Wir haben die verschiedenen Perspektiven zusammengetragen und dann im Team ­– gemeinsam mit den Kurator:innen der ethnogafischen Sammlungen – beschlossen, dass wir dieses Wort nicht mehr in unseren Ausstellungen benutzen wollen. Deshalb haben wir die Wörter überklebt. Ein zusätzlicher Text erklärt den Besucher:innen, warum wir als Institution diese Haltung einnehmen und zeigt alternative Bezeichnungen auf. Interessant war: Indem wir als Museum in dieser Frage eine klare Position einnehmen, bieten wir unseren Besucher:innen ebenfalls die Möglichkeit, sich zu positionieren. Auch wenn sie mit dieser Entscheidung vielleicht nicht einverstanden sind: Plötzlich entsteht Raum für eine Debatte.

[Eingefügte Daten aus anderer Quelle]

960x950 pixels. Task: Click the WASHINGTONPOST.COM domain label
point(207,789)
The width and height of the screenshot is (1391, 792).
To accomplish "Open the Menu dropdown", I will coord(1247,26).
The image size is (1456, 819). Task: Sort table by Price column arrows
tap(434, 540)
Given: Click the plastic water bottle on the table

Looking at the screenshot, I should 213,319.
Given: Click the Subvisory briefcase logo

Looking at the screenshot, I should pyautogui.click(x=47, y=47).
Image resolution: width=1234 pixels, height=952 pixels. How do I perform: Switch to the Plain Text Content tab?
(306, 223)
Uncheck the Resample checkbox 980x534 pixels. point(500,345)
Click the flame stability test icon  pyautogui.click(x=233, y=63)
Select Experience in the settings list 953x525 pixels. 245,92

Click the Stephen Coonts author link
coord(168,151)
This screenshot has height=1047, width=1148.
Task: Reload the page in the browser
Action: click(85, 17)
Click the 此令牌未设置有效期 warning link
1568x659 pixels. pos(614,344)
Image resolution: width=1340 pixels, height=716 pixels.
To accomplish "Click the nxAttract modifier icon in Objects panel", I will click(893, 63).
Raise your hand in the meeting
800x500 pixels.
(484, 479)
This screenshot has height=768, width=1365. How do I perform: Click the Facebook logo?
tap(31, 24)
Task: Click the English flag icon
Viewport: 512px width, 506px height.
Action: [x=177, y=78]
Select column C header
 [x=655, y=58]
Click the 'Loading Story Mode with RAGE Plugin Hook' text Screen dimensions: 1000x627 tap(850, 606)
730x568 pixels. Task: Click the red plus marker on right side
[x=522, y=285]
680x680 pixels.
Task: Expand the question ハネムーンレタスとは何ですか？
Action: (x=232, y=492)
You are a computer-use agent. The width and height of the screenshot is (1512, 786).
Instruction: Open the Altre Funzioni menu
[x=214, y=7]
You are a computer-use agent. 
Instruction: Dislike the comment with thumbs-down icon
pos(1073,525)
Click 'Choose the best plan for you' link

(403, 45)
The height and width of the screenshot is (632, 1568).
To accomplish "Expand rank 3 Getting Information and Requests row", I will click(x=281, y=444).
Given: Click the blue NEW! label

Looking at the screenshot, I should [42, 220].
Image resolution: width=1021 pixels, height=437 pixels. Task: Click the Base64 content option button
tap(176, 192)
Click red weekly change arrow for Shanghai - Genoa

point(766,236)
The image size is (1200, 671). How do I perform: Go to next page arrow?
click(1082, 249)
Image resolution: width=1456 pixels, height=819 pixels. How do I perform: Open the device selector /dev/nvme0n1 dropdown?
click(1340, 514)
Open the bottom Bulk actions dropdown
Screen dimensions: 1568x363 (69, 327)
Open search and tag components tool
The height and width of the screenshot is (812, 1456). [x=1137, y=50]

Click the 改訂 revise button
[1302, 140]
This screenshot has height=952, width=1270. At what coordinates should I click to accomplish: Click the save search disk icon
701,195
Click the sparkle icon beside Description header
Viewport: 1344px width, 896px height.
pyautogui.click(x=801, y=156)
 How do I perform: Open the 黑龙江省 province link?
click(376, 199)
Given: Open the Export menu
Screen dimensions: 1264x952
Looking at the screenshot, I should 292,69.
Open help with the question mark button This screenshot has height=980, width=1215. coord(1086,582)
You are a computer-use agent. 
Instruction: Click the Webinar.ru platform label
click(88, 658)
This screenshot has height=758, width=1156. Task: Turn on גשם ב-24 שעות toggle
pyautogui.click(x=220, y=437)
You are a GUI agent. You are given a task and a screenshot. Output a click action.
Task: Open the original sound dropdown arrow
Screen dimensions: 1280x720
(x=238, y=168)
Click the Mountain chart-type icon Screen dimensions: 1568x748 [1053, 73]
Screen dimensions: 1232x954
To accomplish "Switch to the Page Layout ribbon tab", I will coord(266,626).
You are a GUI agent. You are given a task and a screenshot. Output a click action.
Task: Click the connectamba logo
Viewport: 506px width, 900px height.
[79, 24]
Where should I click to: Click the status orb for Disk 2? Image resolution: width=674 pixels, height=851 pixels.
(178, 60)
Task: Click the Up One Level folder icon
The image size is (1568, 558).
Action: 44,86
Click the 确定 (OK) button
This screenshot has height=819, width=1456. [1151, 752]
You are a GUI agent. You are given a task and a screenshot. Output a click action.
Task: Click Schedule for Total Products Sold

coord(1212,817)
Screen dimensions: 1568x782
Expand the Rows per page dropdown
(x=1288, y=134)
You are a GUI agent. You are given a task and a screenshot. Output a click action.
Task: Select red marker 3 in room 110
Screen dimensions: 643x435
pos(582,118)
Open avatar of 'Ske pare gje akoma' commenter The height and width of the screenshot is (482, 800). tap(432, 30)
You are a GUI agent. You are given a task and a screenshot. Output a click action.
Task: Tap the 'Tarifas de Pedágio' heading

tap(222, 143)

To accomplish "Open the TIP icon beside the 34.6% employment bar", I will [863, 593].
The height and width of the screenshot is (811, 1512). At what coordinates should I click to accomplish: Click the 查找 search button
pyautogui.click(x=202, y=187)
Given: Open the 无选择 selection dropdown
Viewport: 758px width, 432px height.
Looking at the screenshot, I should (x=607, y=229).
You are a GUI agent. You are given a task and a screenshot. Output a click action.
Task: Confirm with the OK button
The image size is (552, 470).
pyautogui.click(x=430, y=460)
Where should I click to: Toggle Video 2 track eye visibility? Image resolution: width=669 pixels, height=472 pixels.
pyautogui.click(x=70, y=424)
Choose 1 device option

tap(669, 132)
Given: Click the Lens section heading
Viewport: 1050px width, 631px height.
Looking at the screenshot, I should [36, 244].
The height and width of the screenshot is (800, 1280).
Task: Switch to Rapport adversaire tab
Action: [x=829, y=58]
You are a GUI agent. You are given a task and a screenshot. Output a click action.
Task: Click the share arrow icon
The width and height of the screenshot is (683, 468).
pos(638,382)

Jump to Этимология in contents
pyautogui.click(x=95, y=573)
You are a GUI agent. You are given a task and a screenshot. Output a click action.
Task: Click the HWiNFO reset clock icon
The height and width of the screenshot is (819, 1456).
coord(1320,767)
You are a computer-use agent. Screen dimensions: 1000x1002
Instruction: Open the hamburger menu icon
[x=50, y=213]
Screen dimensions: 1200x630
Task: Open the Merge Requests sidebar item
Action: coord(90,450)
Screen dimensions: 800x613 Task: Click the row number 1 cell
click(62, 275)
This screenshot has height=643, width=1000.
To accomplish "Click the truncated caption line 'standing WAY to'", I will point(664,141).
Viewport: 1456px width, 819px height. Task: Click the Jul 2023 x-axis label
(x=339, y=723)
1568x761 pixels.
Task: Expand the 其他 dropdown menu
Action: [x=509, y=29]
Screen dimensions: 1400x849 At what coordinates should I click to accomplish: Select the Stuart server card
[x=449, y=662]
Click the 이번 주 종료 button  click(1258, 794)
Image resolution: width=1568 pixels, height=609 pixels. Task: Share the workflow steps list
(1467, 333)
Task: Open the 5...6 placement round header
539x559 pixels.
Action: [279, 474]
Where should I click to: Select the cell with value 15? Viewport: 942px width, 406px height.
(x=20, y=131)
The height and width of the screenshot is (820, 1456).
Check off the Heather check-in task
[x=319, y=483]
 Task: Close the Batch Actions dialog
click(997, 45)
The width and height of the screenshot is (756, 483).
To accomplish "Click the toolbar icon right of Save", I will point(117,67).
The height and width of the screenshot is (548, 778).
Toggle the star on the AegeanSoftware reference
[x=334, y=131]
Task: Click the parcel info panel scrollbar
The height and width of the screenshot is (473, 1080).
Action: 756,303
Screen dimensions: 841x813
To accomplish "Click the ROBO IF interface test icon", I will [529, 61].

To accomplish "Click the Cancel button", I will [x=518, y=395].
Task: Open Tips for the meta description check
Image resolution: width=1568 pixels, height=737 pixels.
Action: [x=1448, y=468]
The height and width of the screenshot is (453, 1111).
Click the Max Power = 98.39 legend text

Anna-Pierina Godenzi & Aline Minder

Wir sind Aline Minder und Anna-Pierina Godenzi und leiten zusammen das BHM LAB im Bernischen Historischen Museum. Das BHM LAB versteht sich als Probebühne, als Versuchslabor und als Resonanzraum. Es zeigt sich in Vermittlungsangeboten, Themenschwerpunkten und Arbeitsweisen. Und es geht um neue Wege in der Museumsarbeit: Im Museum wird für die Öffentlichkeit wahrnehmbar interveniert, Ausstellungen werden ohne Perfektionsanspruch verändert. Unser Ziel ist es, aus gängigen Museumsformaten auszubrechen und schneller darin zu werden, aktuelle Themen aufzugreifen. Das BHM LAB ist also zugleich eine Arbeitsweise und eine Haltung. Für die Jahre 2022 bis 2024 haben wir uns das Schwerpunktthema «Koloniale Verflechtungen und Rassismus» gesetzt, das aus vielen kleineren und grösseren Projekten besteht.

Ist das BHM LAB partizipativ?

Tatsächlich arbeiten wir nicht so sehr mit dem Partizipationsbegriff, da er so Vieles umfasst und in der Museumswelt auch ein wenig überstrapaziert wurde… Für uns ist Partizipation eine Haltungsfrage. So arbeitet das BHM LAB kollaborativ und bezieht sowohl museumsinterne Expertise als auch externe Akteur:innen mit ein. Wo fehlen uns Kompetenzen? Wer könnte uns zu diesem Thema etwas sagen? Welche Perspektive bereichert unseren Prozess?  Es sind solche Fragen, die unsere Arbeit prägen.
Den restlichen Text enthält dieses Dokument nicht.